Cuando el Espíritu sopla es para dar vida y no simple prosperidad. La vida está dentro de nosotros, la prosperidad, en cambio, no depende de nosotros. La vida del Espíritu es la vida de Jesús y su victorioso “fracaso” en la muerte de un crucificado que nos mandó no condenar, como él no lo hizo, sino que dio su vida aceptando ser condenado, para que todos fuéramos liberados de nuestras ataduras. Esa es la “buena nueva” que él quiere que anunciemos al mundo. Es nueva porque no sigue los criterios del mundo. Es buena porque siempre engendra vida.
En este contexto celebrativo de jubileo conciliar, la Iglesia nos propone la celebración del Año de la Fe (del 11.OCT.2012 al 24.NOV.2013), teniendo el mes de octubre un sínodo de los obispos sobre “La nueva evangelización para la transmisión de la fe cristiana”. El objetivo de este tiempo es claro: “Redescubrir el camino de la fe para iluminar de manera cada vez más clara la alegría y el entusiasmo renovado del encuentro con Cristo”.

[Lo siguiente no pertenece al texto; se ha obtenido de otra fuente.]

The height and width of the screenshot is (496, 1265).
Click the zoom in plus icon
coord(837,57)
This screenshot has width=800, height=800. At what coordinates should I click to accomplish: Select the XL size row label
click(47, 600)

Este impulso evangelizador se llama “nuevo” no porque sea algo distinto a los anteriores, sino porque se nos pide un impulso nuevo desde la fe con renovado espíritu. Tras una larga noche de trabajo sin pescar nada, los discípulos se encuentran con Jesús que les invita a “echar de nuevo las redes”. Ahora las echan con la novedad de responder a su palabra y confiar en ella. Las redes tienen un significado ambiguo, pues aluden a enredar y aprisionar, pero las redes que nos invita echar el Señor son más bien para “rescatar” del mar de aguas turbulentas -que pueden confundirnos y arrastrarnos- y llevarnos a la barca del Buen Pastor, donde somos alimentados con su palabra y vivificados por su Espíritu.
En este nuevo impulso evangelizador nosotros también tenemos algo que hacer, unas redes que echar. La espiritualidad monástica siempre parte de la propia experiencia. Su enseñanza no es académica sino existencial, invita a “ven y verás”. Por eso es especialmente comprometedora, pues sólo podemos enseñar lo que nosotros mismos hayamos vivido.
En este año de la fe que vamos a comenzar se nos urge echar las redes, las redes de una vida santa que cautive al que nos vea, las redes del que vive profundamente feliz su fe en Jesucristo, las redes de una vida evangélica tan atractiva como la de Jesús, las redes, en fin, de una palabra que no puede sino comunicar lo que late en el corazón que la proclama, el deseo de compartir el tesoro que se tiene porque se ha descubierto.
En este tiempo de crisis no podemos ofrecer una fe desencarnada, ni descomprometida. Mi fe es hermosa porque me vivifica a mí mismo dando un sentido pleno a mi vida y también me abre a los demás buscando compartir sus sufrimientos y ofreciendo mi ayuda
No callemos. No seamos altavoces desenchufados. El Espíritu clama con fuerza, prestémosle nuestra mediación para que su voz llegue a todos. La fe no brota de la elocuencia de nuestras palabras, sino de la fuerza del Espíritu. Cuando redescubrimos la alegría de creer, renovamos el entusiasmo de comunicar nuestra fe viviéndola como buena noticia.